What type of stout will suit your taste?

Much like the world of craft beers, there are different stouts to suit different tastes and preferences. flavour, aroma, and texture are important considerations when picking your preferred pint. Here are a few options to consider.

The first and likely the most well-known stout is dry or Irish stout. This is a very dark drink with a roasted flavour. With notes of coffee, smooth texture, and a deeper flavour, this is a sure choice for those who like a bold drink.
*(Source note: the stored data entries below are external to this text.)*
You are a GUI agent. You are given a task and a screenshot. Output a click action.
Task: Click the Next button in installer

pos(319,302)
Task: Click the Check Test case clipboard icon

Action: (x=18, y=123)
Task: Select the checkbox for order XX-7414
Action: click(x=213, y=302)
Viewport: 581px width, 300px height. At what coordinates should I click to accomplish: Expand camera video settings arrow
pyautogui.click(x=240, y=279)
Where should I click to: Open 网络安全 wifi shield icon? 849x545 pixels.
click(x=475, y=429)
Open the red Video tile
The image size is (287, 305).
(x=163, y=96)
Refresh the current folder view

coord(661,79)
A second option to sample would be the milk stout. The clue is in the name, as these stouts use lactose in their brewing process and therefore contain more sugars for a sweeter taste. Also, these stout beers usually have lower alcohol content. With all of this in mind, milk stout is a perfect choice for those with a sweet tooth.

If at this point, you are still looking for something different, you could be adventurous with the choice of an oyster stout. These stouts originated at a time when oysters were a common and popular food. The stout is not suitable for vegetarians, as it is brewed with oysters in the barrel. This brew is the perfect pairing with its namesake with a saltier taste.
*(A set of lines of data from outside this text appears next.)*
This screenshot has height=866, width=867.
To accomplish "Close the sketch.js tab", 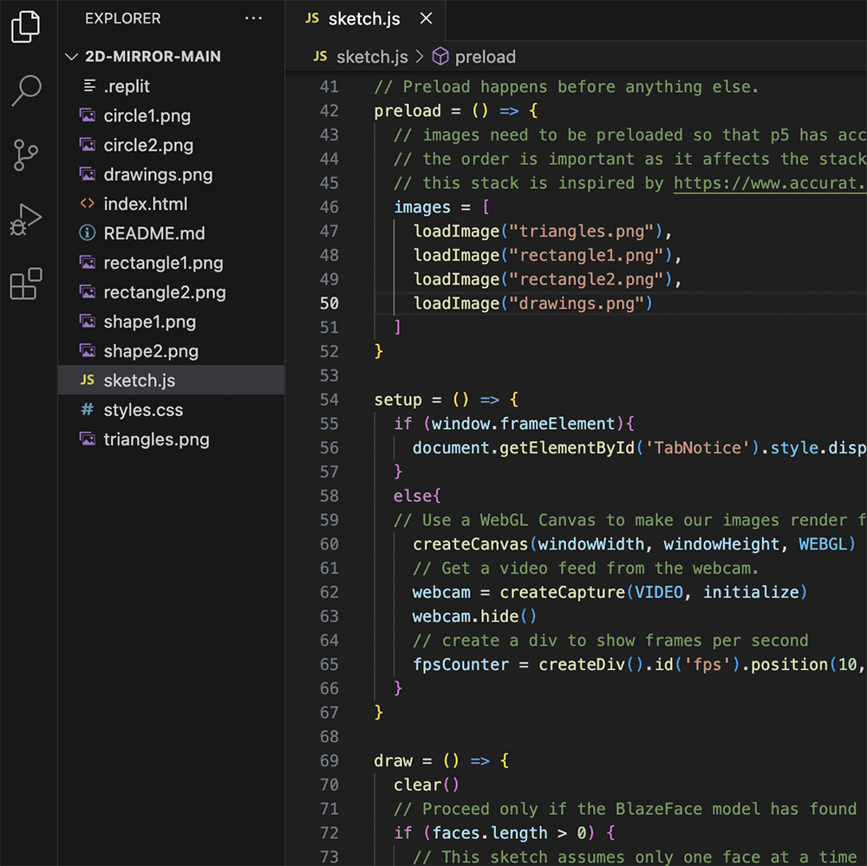I will (x=425, y=17).
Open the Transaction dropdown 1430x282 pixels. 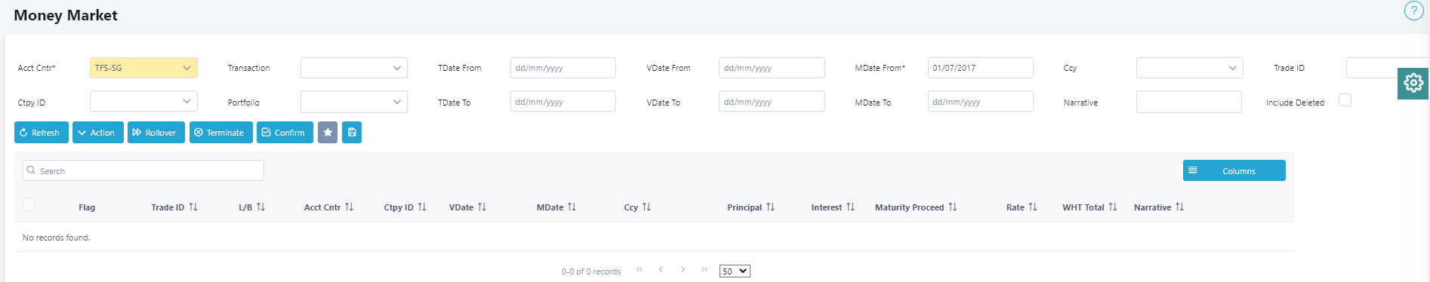coord(354,68)
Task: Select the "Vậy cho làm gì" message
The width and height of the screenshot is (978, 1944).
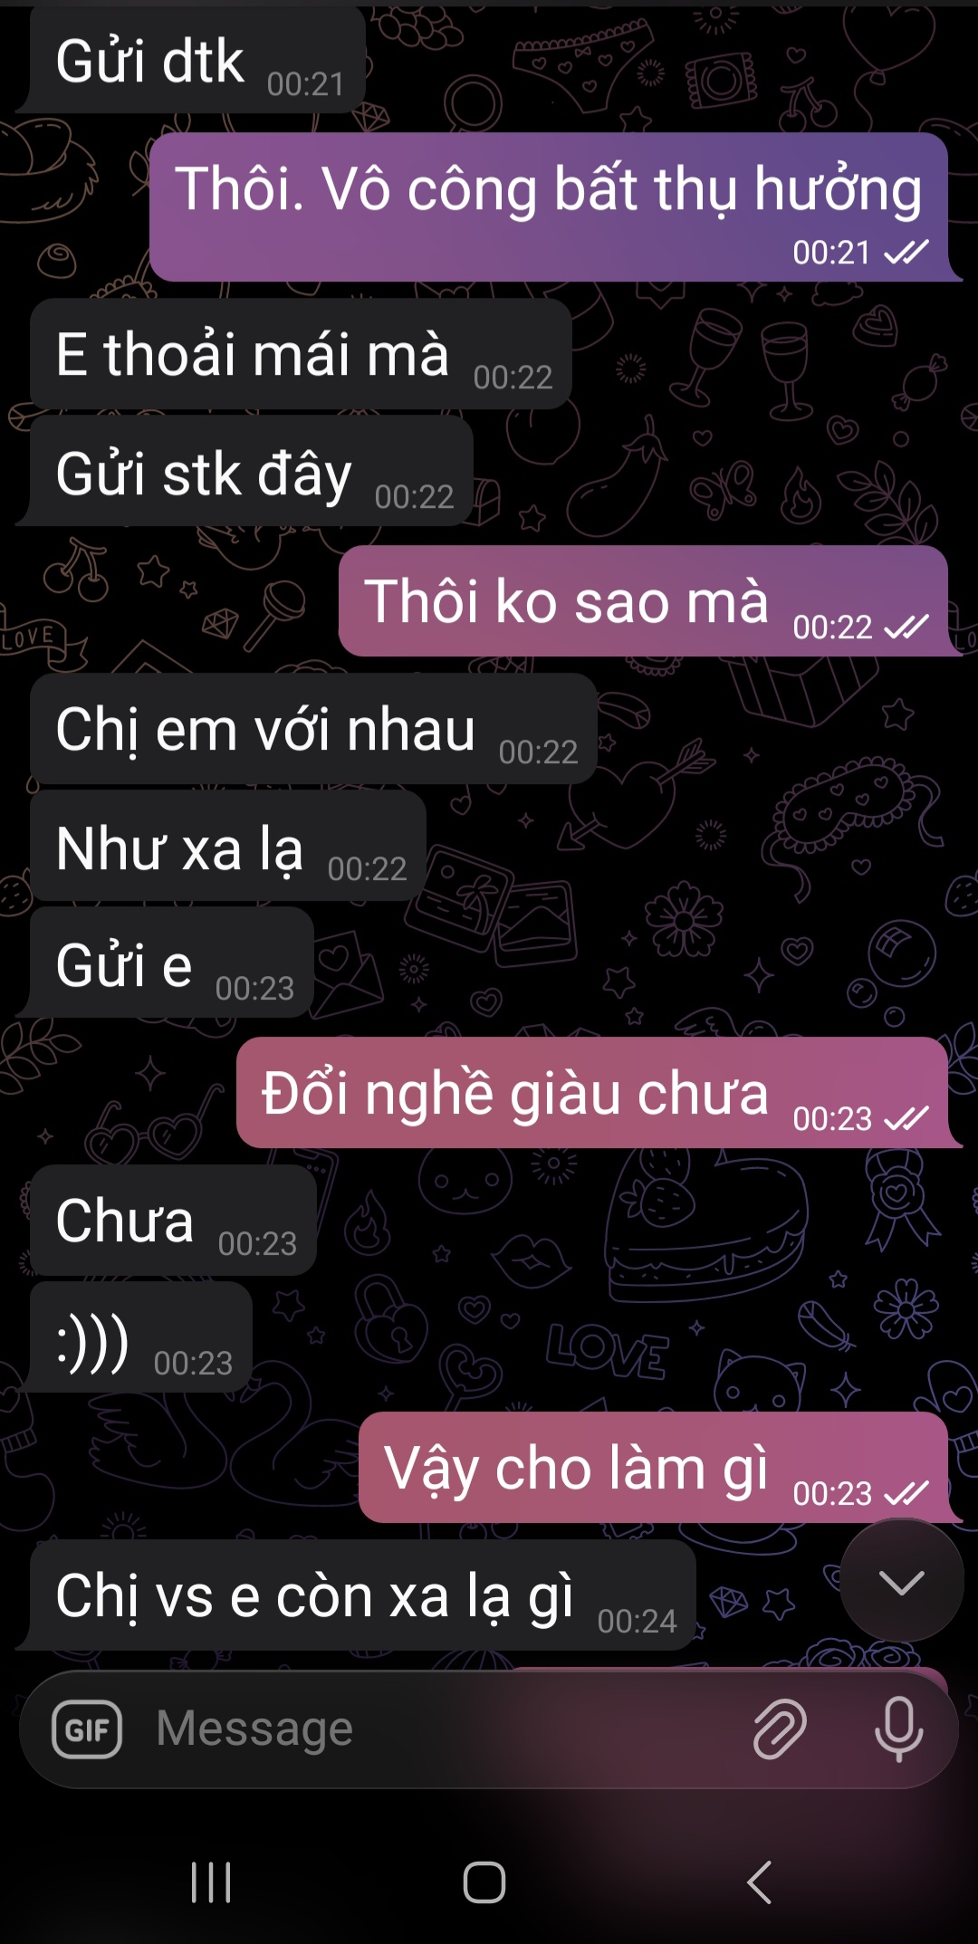Action: click(x=653, y=1468)
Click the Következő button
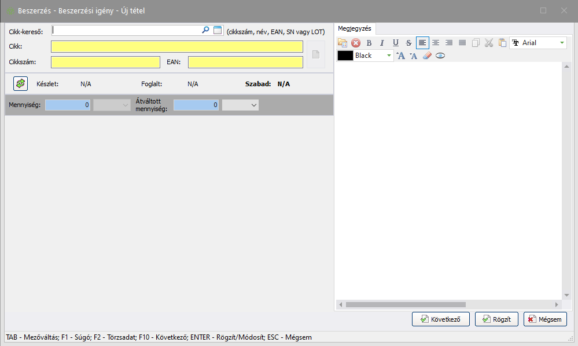This screenshot has height=346, width=578. (441, 319)
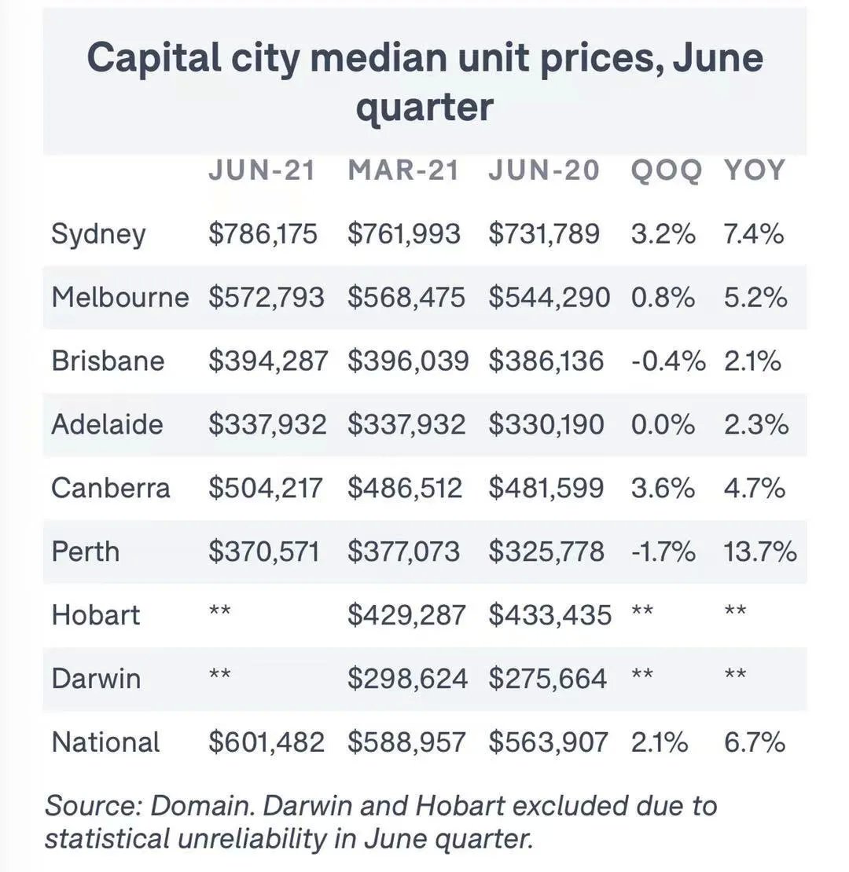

A fourth option for you to sample is an Oat Stout. Much like the previous stouts listed, it is named after its brewing ingredient, with this stout having a proportion of oats in the barrel. Due to its oat content, this tasty beverage has a creamy taste. While not as sweet as a milk stout, this is a fantastic pairing with a dessert, cake, or cookies.
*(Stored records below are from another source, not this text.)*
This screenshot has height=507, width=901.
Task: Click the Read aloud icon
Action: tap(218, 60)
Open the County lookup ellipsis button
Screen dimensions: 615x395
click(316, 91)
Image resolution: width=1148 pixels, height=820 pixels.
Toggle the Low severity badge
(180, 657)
If you are a fan of chocolate, then a Chocolate Stout might be the best choice. This tempting tipple uses roasted dark malts in its brewing process for its smooth velvety finish and taste. In some cases, the brewer may sometimes choose to put some chocolate in the barrel as part of the brewing process. This drink is an indulgent choice and a great way to treat yourself.

Lastly, Imperial stout is an alternative choice if you are still searching for that perfect pint. Like an Irish Stout, these beers have a bold and dark flavour. Due to their Russian brewing history, they usually have a higher ABV than other stouts and are sometimes called 'Russian Imperial stouts'. These hearty drinks make an excellent choice for those wishing to savour a strong-flavoured pint.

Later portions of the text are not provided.